===== Extracted records

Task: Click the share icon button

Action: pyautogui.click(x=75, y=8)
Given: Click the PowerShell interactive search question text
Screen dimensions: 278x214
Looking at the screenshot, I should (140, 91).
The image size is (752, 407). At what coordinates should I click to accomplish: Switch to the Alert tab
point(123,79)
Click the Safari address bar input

==========
===== Extracted records

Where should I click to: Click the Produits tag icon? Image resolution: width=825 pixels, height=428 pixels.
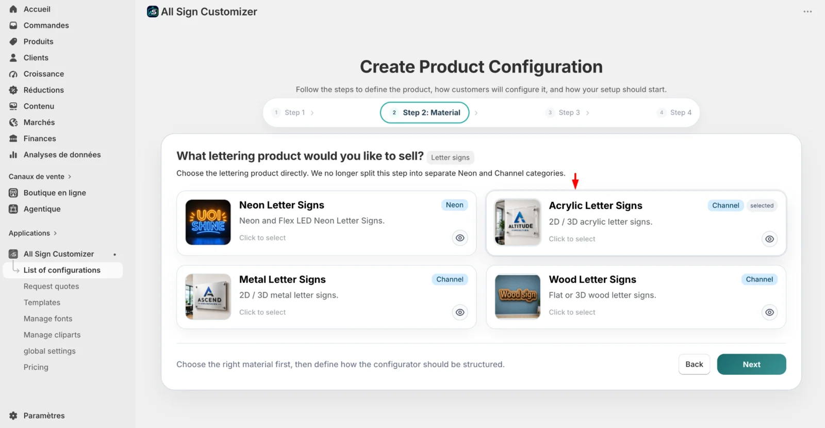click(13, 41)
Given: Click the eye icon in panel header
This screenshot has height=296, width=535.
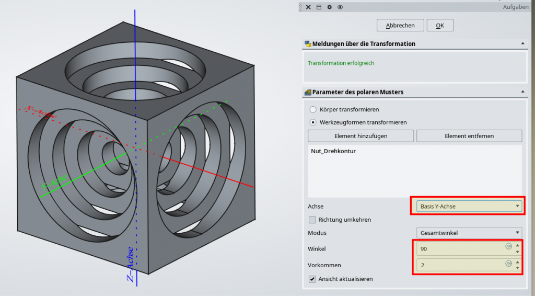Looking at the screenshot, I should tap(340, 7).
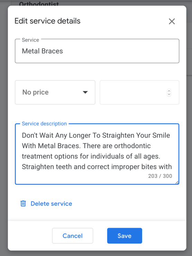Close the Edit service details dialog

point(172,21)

==========

What is expected. Please give an exact copy of the entries above, from the line with "Given: Click the PowerShell" down to the line with "Click the Safari address bar input", inclusive, and nothing else.

Worked solution.
Given: Click the PowerShell interactive search question text
Screen dimensions: 278x214
Looking at the screenshot, I should (140, 91).
The image size is (752, 407). At what coordinates should I click to accomplish: Switch to the Alert tab
point(123,79)
Click the Safari address bar input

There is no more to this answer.